(What you are asked to do): Search the records below for the string "named" and copy each line where it turns up.

(Stored items from a collection):
┌────────

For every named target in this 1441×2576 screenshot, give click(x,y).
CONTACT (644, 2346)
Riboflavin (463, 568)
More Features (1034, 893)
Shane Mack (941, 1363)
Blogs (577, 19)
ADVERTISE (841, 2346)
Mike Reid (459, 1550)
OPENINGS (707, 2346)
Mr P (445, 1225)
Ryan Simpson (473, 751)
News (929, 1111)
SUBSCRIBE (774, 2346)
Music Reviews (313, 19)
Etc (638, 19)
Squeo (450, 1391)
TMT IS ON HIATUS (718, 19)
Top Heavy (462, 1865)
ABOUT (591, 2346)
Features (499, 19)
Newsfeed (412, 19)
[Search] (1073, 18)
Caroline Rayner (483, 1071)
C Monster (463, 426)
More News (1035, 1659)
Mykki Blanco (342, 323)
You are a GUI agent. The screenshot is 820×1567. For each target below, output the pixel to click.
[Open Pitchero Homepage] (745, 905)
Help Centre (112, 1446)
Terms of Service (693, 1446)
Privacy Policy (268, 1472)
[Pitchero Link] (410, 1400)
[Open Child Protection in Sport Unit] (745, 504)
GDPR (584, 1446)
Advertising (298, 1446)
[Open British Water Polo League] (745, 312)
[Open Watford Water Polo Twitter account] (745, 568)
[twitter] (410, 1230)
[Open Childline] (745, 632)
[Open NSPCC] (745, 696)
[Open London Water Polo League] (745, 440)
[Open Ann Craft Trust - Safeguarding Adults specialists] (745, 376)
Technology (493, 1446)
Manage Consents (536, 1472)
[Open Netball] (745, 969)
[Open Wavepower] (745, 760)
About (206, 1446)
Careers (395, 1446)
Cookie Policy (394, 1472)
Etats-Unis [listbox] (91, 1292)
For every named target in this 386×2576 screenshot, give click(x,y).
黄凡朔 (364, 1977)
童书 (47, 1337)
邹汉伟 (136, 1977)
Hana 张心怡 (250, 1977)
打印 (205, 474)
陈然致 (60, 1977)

└────────

(Exercise result):
For every named target in this 1441×2576 screenshot, give click(x,y).
For every named target in this 386×2576 screenshot, give click(x,y).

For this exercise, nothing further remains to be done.